You are so successful you never have to fight, and you develop flabby muscles, and so, gradually, the successful group fails. A group that manages to obliterate its enemies will fall apart; that is the way the world works. The same principle applies in business, almost exactly. If you wipe out your competitor, then you have no reason to produce anything but a lousy product, and then someone else with a good product can come along and wipe you out despite your success. So, there is always something self-defeating in any attempt to succeed. Nothing fails like success. It is for this reason that Taoists always have an attitude of caution. " --Alan Watts


Good stuff from Alan Watts. Maybe I was growing flabby in Thailand. Maybe I needed this tangle with my enemy (work/job/bosses). It has certainly roused my fighting spirit. It has certainly catalyzed me to examine my life: its purpose and progress. It has certainly made me contemplate my economic stance towards the world. It has, in short, triggered all sorts of crisises.

This is not necessarily BAD. I think Mr. Watts is right.... we must be very cautious about judging these situations. We must tread them carefully. We must mine them for learning experiences. Its a good attitude to have towards life in general.

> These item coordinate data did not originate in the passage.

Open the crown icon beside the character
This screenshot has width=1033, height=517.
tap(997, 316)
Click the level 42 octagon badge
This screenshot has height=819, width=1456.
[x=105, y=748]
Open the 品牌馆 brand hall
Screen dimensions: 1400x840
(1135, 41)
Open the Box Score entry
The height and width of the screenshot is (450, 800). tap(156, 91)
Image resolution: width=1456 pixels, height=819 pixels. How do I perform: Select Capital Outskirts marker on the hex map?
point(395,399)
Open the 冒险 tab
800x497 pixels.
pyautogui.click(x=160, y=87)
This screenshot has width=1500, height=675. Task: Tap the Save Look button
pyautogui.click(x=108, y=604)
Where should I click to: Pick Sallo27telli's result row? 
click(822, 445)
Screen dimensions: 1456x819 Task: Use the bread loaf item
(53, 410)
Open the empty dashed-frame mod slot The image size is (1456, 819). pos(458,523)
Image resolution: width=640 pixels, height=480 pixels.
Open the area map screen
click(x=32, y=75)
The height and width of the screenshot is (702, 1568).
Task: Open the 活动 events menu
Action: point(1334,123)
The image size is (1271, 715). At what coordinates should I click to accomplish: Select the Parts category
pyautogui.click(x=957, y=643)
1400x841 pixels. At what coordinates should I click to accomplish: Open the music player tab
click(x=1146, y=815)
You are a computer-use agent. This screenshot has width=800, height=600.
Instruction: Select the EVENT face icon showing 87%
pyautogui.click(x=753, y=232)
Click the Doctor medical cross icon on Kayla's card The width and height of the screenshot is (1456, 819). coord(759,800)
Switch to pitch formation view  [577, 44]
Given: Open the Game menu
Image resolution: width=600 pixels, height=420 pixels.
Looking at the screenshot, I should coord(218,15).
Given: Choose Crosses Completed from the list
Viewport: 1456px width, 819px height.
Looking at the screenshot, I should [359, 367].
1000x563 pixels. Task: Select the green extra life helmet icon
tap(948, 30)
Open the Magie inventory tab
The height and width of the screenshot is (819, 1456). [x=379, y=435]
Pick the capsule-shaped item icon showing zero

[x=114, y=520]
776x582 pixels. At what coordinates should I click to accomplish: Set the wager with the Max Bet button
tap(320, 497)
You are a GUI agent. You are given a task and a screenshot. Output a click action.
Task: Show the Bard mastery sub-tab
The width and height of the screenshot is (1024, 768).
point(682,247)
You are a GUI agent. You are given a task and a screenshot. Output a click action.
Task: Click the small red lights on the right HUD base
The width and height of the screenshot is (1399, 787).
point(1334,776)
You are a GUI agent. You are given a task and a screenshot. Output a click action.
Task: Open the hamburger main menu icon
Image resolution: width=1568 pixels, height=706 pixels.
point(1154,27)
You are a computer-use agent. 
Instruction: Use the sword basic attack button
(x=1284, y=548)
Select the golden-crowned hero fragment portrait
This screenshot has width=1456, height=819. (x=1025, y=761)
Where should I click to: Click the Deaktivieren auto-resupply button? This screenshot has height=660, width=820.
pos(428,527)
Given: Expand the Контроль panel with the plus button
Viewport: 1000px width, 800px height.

Carlos Castaneda said much the same thing. He said that a warrior is one who views all events as challenges. //Success// is one kind of challenge. //Failure// is another. Both are ripe with dangers and opportunities.

My current situation is interesting, fascinating, exciting, boring, and unpleasant... all at the same time (depending on the time, day, and circumstance). I find it hard to make a lump conclusion. Is it bad? Is it good? At the moment, it is both and neither.

Sometimes it is best to embrace ambiguity rather than resist it.